Assembling mixtures of PacBio and Nanopore reads

[jflot]

Dear Heng,
I am trying to assemble a mixture of PacBio and Nanopore reads using minimap2 and miniasm, what would be the best switch for the overlap step? I tried minimap2 -t 32 -X -Hk15 -w5 -Xp0 -m100 -g10000 --max-chain-skip 25 but it seems to take forever on my 32 Gbp long-read dataset... Would you recommend another combination of switches?
So far my .paf file is 334 Gbp and growing. Is it possible to find out what percentage of the overlap search is already done (so that I can know whether it is near completion or will still be running for weeks)? When I look at the .paf output I cannot find an obvious logic in the order of the reads (perhaps because of the multithreading?).
Thanks a lot in advance, and best regards,
Jean-François

[lh3]

Don't use -Hk15. That makes mapping slow. When you map pacbio reads to nanopore reads or vice versa, use the ava-ont preset.

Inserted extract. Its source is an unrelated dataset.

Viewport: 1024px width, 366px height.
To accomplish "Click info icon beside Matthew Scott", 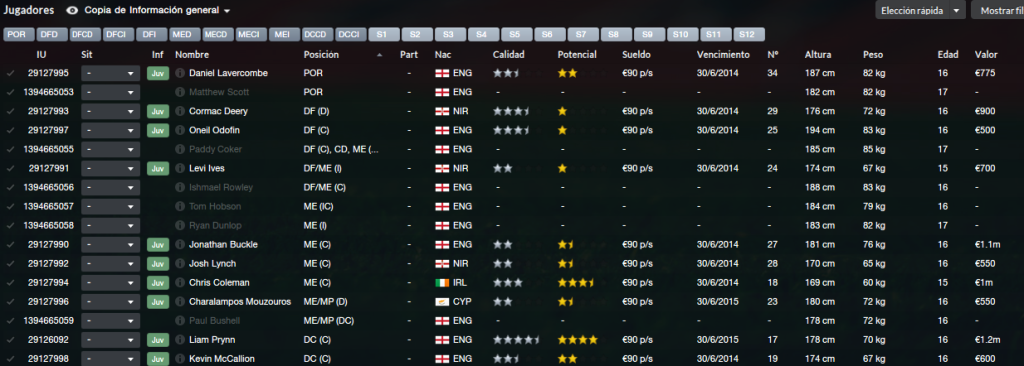I will tap(180, 92).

With the latest minimap2-2.8 (just released), the recommended way is:

minimap2 -x ava-pb pacbio.fa pacbio.fa > pb-only.paf
minimap2 -x ava-ont nanopore.fa nanopore.fa > ont-only.paf
minimap2 -x ava-ont --dual=yes pacbio.fa nanopore.fa > ont-to-pb.paf

You then concatenate all three .paf files and do assembly. Minimap2-2.7 or earlier can do similar overlapping in principle, but the command line will be a little complicated, so just use the new release.